O sonho de M.

Uma pessoa me contou um sonho que me chamou a atenção. Vou chamá-la de M.

Segue o seu relato do sonho.

- Eu estava numa estrada de chão relativamente estreita. De um lado e de outro havia cercas de madeira. Estava muito escuro. Quase não via nada. Apesar da escuridão intensa, continuei a caminhar. De repente me vi diante de policiais com lanternas oferecendo luz numa floresta com árvores grandes. Um deles, mais severo, me interrogou e fiquei com medo. Olhei para um outro policial como que apelando para a sua bondade e me livrasse da abordagem ameaçadora do policial severo. Não adiantou. Me tornei suspeito do crime ocorrido na floresta. Percebi uma grande poça de sangue espalhada no meio da floresta. Não me lembro de ter visto o cadáver e fiquei muito ansioso e com medo quando o policial severo me disse que eu teria que comparecer ao tribunal.

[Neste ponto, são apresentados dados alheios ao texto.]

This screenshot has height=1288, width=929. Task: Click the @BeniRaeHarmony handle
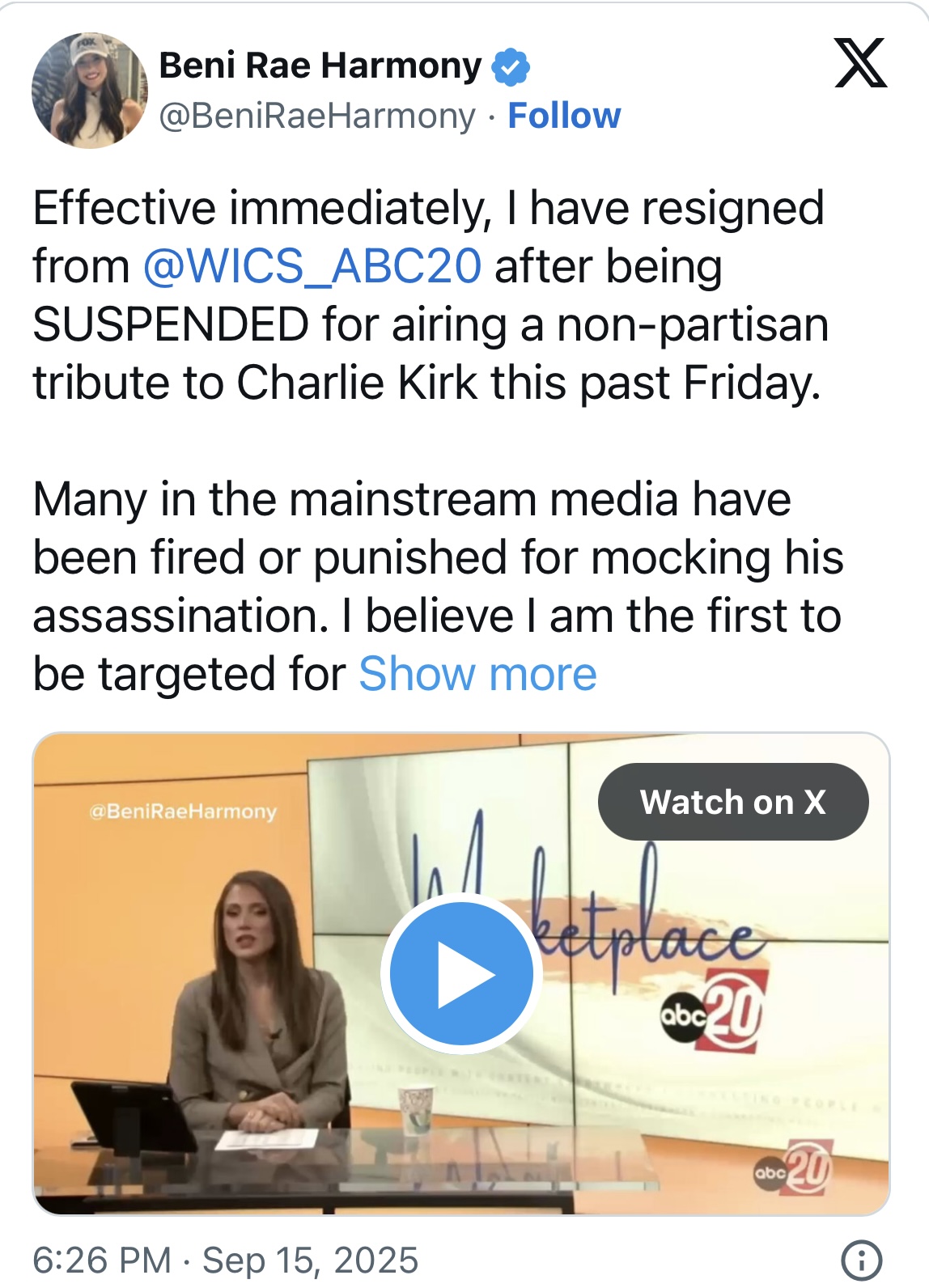[x=317, y=116]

Depois de M. ter me dito o seu sonho, perguntei-lhe o que havia acontecido em seu passado recente. Ele me disse, entre outras coisas, que havia conversado com uma pessoa que tinha tido experiências muito difíceis na vida dela. Essa pessoa havia perguntado para M. se ele se sentia culpado por ter tomado certas decisões também difíceis em sua vida. M. lhe respondera que não guardava nenhum sentimento de culpa pelo que fez.

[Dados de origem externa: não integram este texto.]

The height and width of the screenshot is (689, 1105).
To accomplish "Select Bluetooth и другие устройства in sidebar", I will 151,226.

De fato, M. tomou certas decisões no curso de sua vida que abalaram quase todas as pessoas com quem ele havia convivido por muitos anos. Percebi que esse passado recente estava no sonho. Não perguntei a M. sobre o sentido do seu sonho, porque ele conhecia pouco de Freud e não havia lido a Interpretação dos Sonhos. Ele não era meu analisante. Eu o conheci há pouco tempo e não me senti, portanto, com coragem suficiente para fazer certas perguntas que envolvesse a sua intimidade. Fiquei com esse sonho guardado na memória e fui estudá-lo.

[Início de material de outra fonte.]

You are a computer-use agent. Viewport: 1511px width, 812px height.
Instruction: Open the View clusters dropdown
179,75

Não é difícil de perceber no sonho de M. a sua relação com algumas decisões que ele havia tomado no curso de sua vida. Ele disse que não se sentia culpado pelo que fez, mas o sonho revelou que esse sentimento existia de algum modo nele. A escuridão talvez signifique o sentimento negativo que gerou nele quando ouviu a história da pessoa com quem ele havia conversado. Possivelmente ele percebeu o quanto ele tem que percorrer nessa sua nova jornada. A ameaça de um outro, ou outros, que o julgam, certamente existe. Os policiais talvez representem essa ameaça. Não sei quais os fantasmas amedrontam M. O acesso ao seu passado remoto seria uma fonte valiosa para a compreensão da origem deles.

Uma coisa que me intrigou no sonho foi a grande poça de sangue no meio da floresta. O que pode significar para ele? Sabemos da importância do sangue na vida. Se alguém perder muito sangue, pode vir a falecer. Encontramos o sangue em expressões como “Dei o meu sangue por isso ou aquilo”. Também podemos encontrá-lo no mito de Narciso. Se esta figura trágica da mitologia grega cometeu suicídio sangrento, então como podemos interpretar o narcisismo de M.? O sangue não seria dele mesmo? Ou melhor, se as decisões que M. havia tomado foram cruciais para a sua vida, o sangue não poderia representar o fim de um ciclo da vida dele?

De volta à escuridão. Na mitologia grega há uma figura que é a sua personificação: o deus Erebos. Diferentemente da personificação da noite (Nyx), ele não admite ser penetrado pelas estrelas, a lua e o Sol. M. não havia dito que estava no meio da noite. E outro fato: a luz com que ele havia se deparado não era natural, mas vinha dos policiais. A luz natural era impenetrável e, porém, o que me é bastante curioso, a escuridão se deixou penetrar por uma luminosidade proveniente da censura, da patrulha. O que me levanta a suspeita de que M. ainda não gosta de si mesmo o suficiente para não se sentir incomodado com o julgamento do outro. Se a poça de sangue se originou de M., então que “eu” dele partiu e se tornou um “outro” que lhe causou medo?

A estrada de chão estreita é um outro componente do quebra-cabeça. M. me disse que “Eu agora sou outro”. Ele se considera outra pessoa. Esse “eu atual” ficou assustado quando viu o desaparecimento do anterior, representado pela poça de sangue. O que me fez levantar as seguintes perguntas: Não terá sido a cena da estrada a de uma criança que se vê sozinha e indefesa? Não será ela, portanto, uma cena infantil? E quando M. se vê inesperadamente na floresta no meio daquele sangue e policiais em sua volta, não estaria ele tendo dificuldade de encarar a sua vida de adulto?

O sonho é do sonhador. Não vejo respostas para as perguntas que levantei. Quem sabe M. possa um dia fazer análise e entrar a fundo no submundo do seu psiquismo.